REQUIREMENT:
Every line from the one with "Viewport: 933px width, 556px" to the one with "Edit venue 1号", including those two, is to be copied exactly; all other lines of the entries below are left out.

═════ TASK INPUTS

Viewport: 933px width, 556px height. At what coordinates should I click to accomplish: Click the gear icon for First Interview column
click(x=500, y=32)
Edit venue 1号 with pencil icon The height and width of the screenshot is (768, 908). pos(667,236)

══════════
═════ TASK INPUTS

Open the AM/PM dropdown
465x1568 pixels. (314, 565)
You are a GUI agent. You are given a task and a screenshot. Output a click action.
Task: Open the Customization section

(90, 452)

══════════
═════ TASK INPUTS

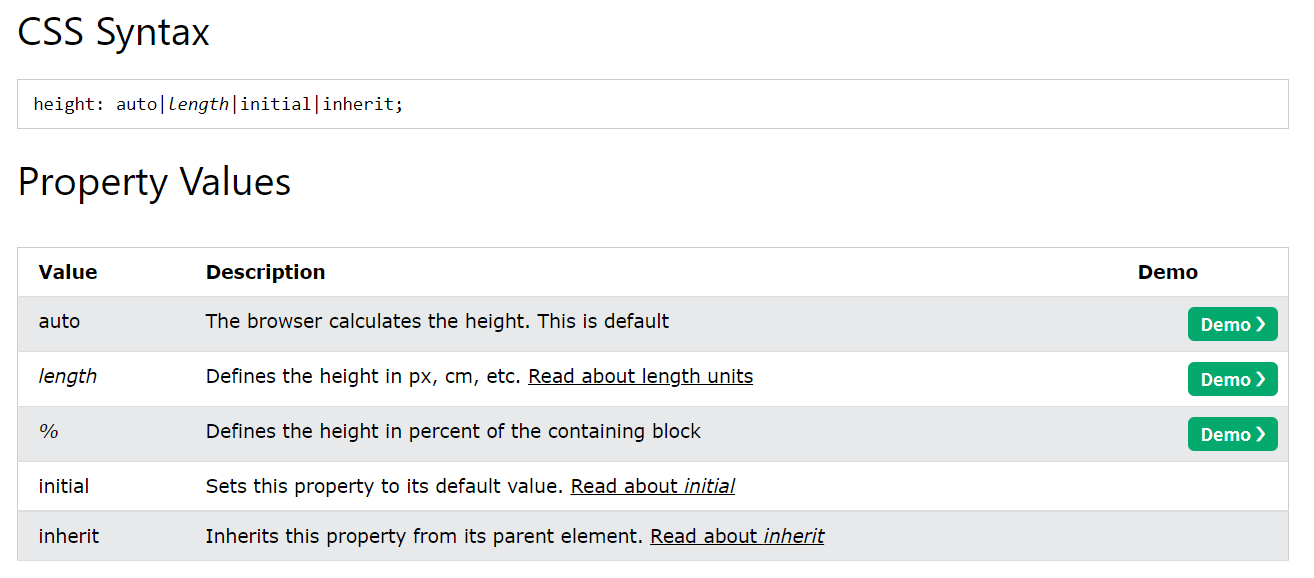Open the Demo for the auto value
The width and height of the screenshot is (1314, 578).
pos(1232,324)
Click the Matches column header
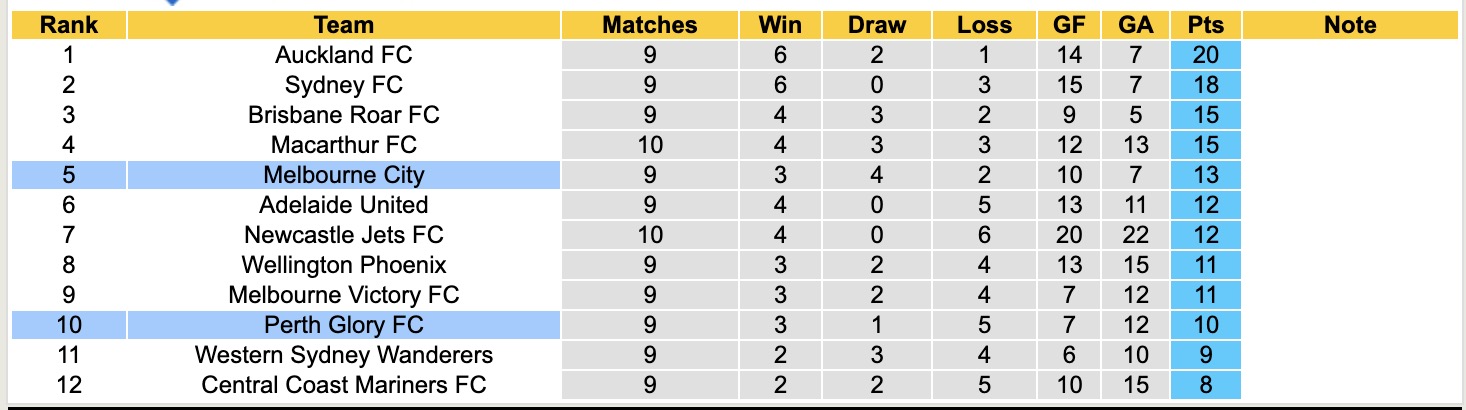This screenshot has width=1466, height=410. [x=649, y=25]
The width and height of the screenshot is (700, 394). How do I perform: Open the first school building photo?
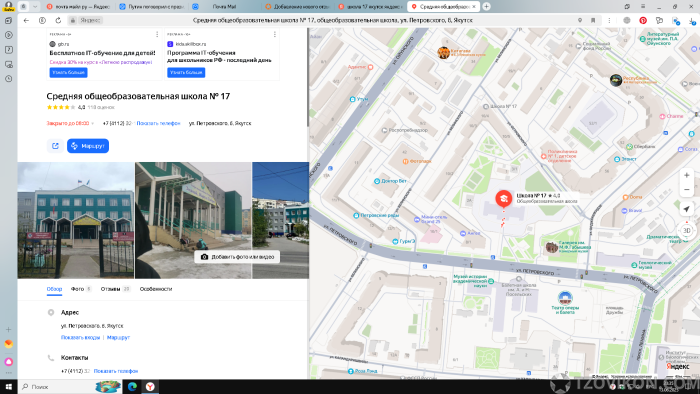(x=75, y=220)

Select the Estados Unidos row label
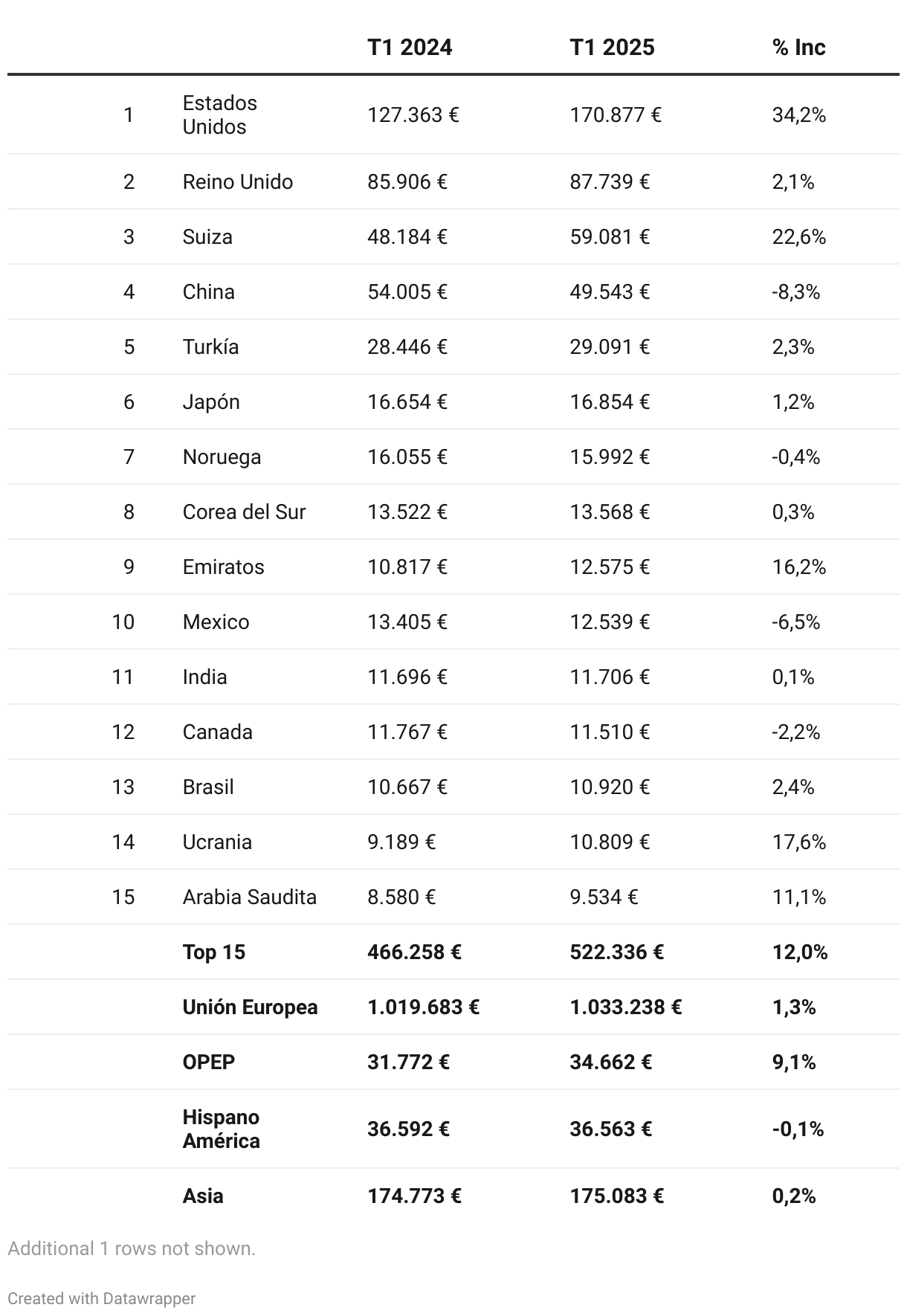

══════════

OUTPUT BELOW:
Viewport: 933px width, 556px height. At what coordinates should I click to accomplish: Click the gear icon for First Interview column
click(x=500, y=32)
Edit venue 1号 with pencil icon The height and width of the screenshot is (768, 908). pos(667,236)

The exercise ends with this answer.